Description of the task: Retype, word for word, every line from the one holding "You are a computer-use" through the one holding "Instruction: Mute the Alkaloid Kit channel" in the entries below, both included, and only those lines.

Records for processing:
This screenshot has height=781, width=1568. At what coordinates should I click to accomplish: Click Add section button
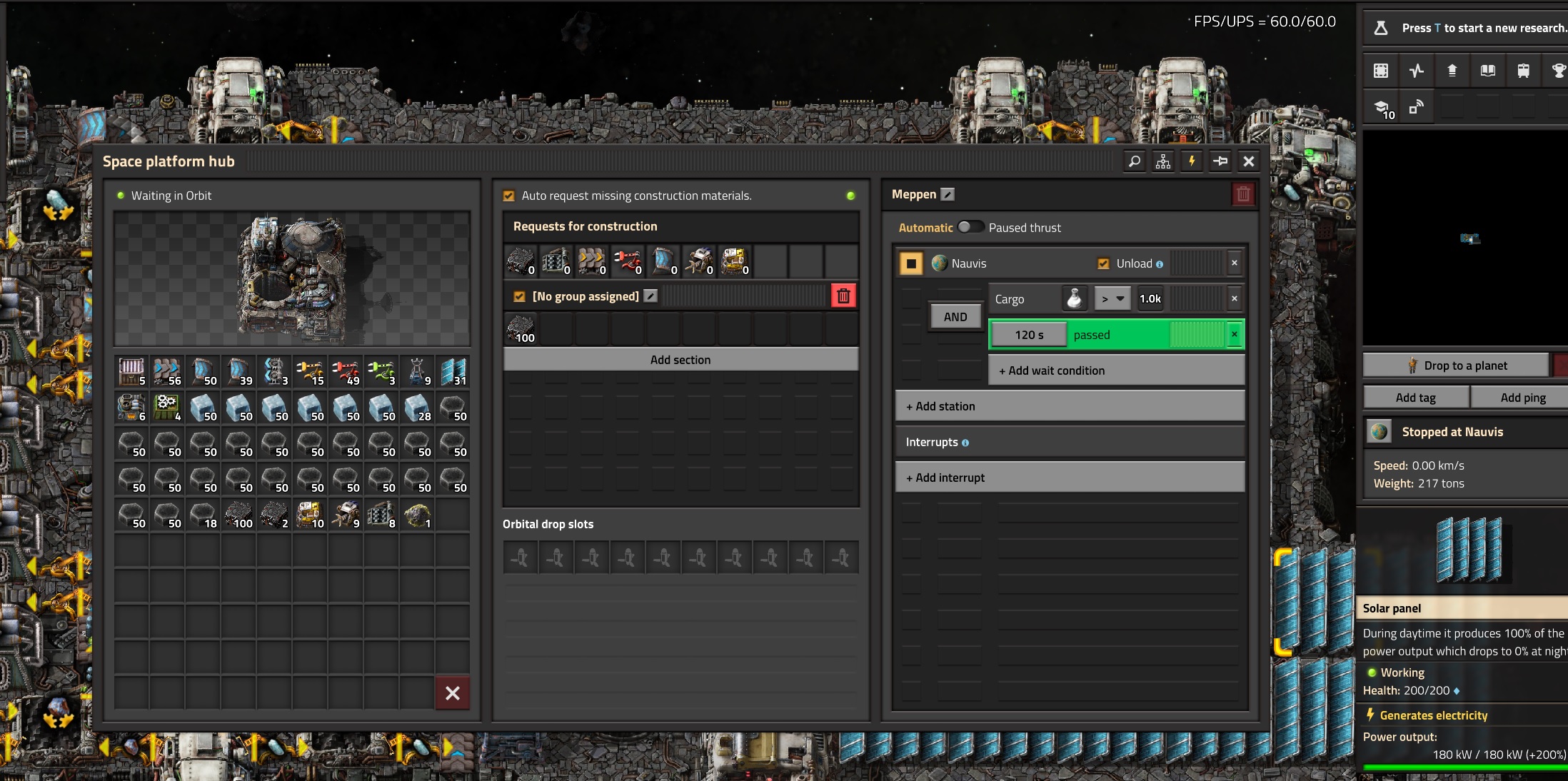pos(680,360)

==

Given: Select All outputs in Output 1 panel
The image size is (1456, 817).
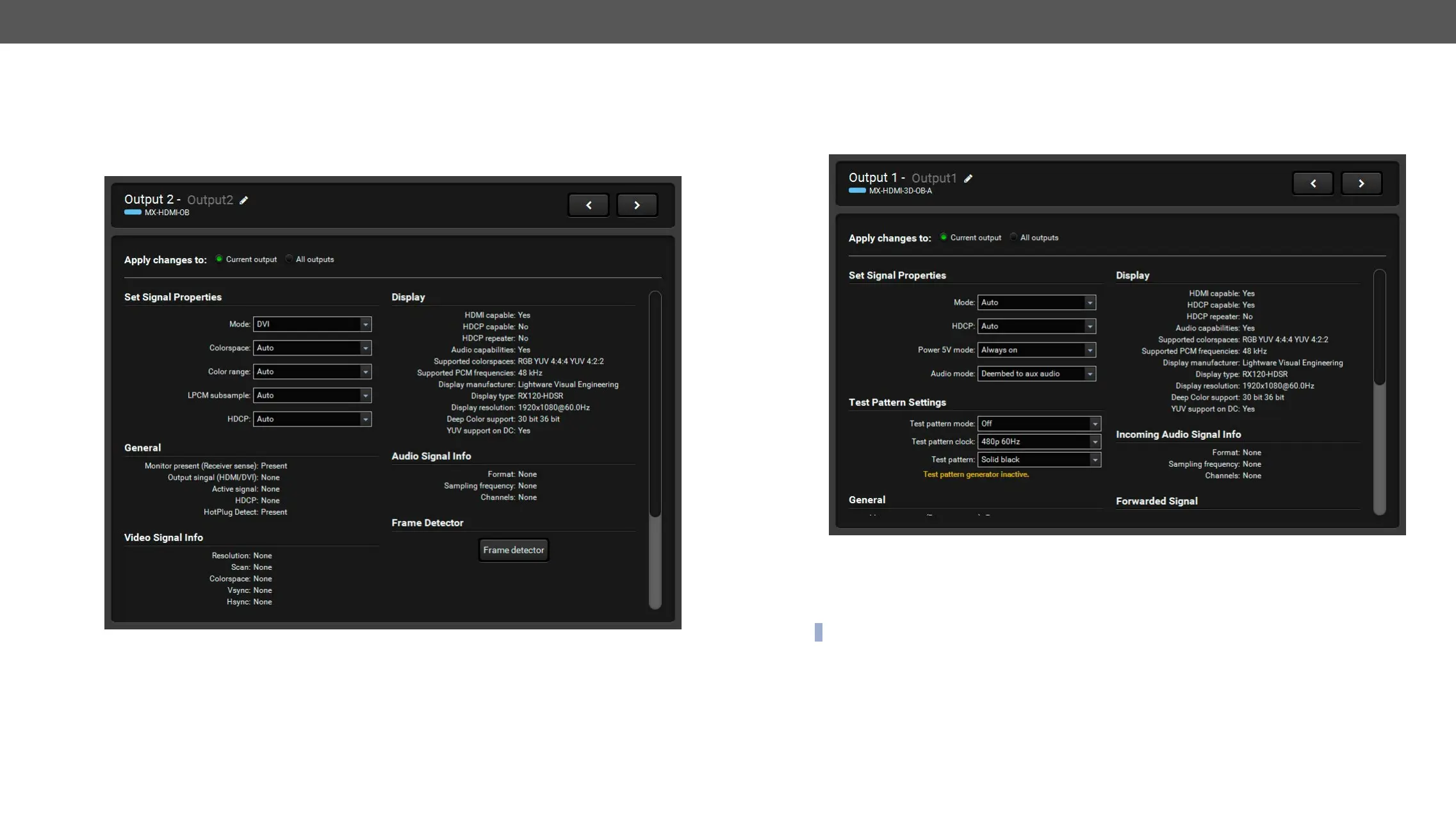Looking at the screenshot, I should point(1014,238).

---

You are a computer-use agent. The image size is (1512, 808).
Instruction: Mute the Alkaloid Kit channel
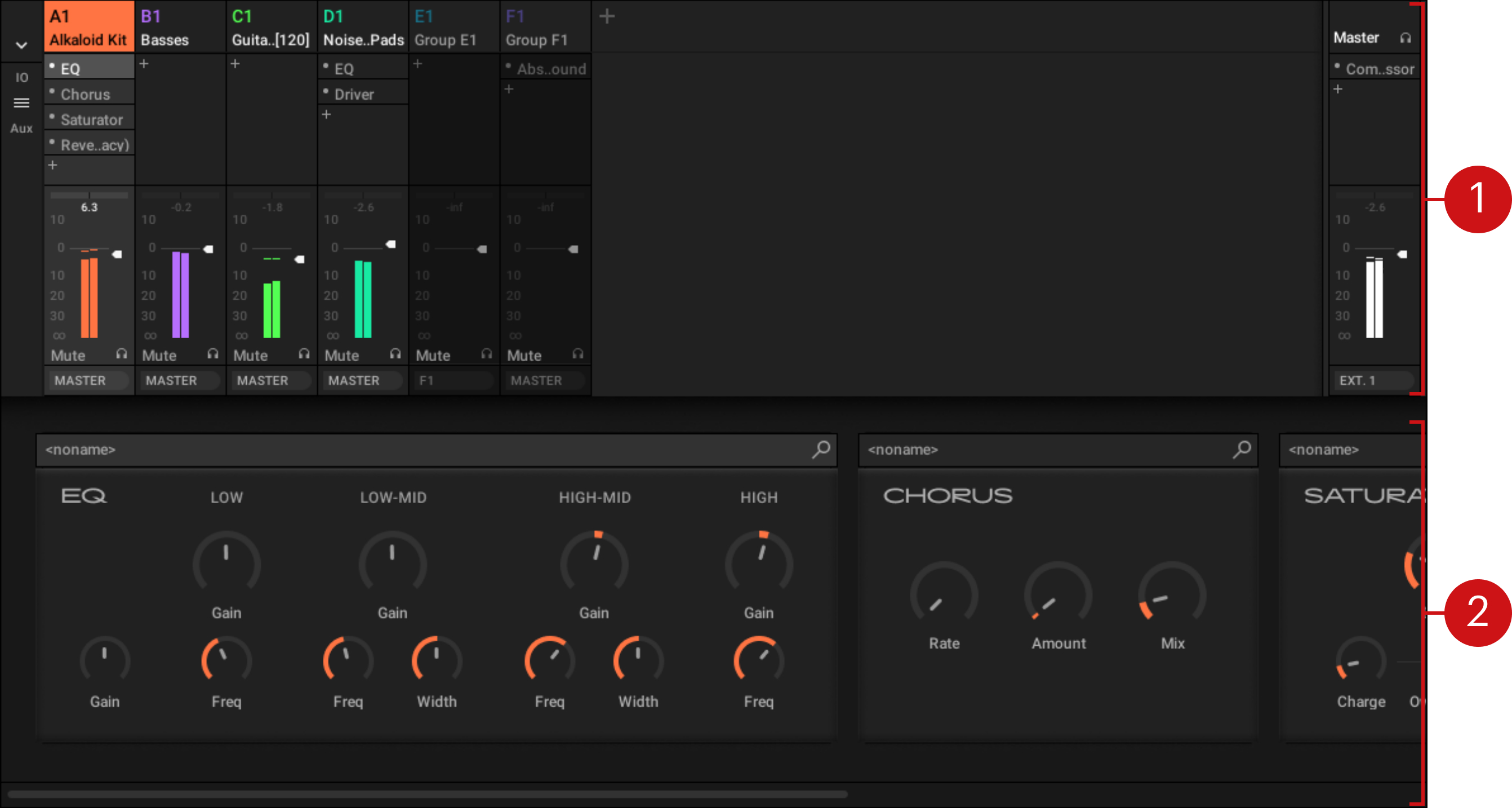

Answer to this task:
You are a computer-use agent. The image size is (1512, 808).
Instruction: Mute the Alkaloid Kit channel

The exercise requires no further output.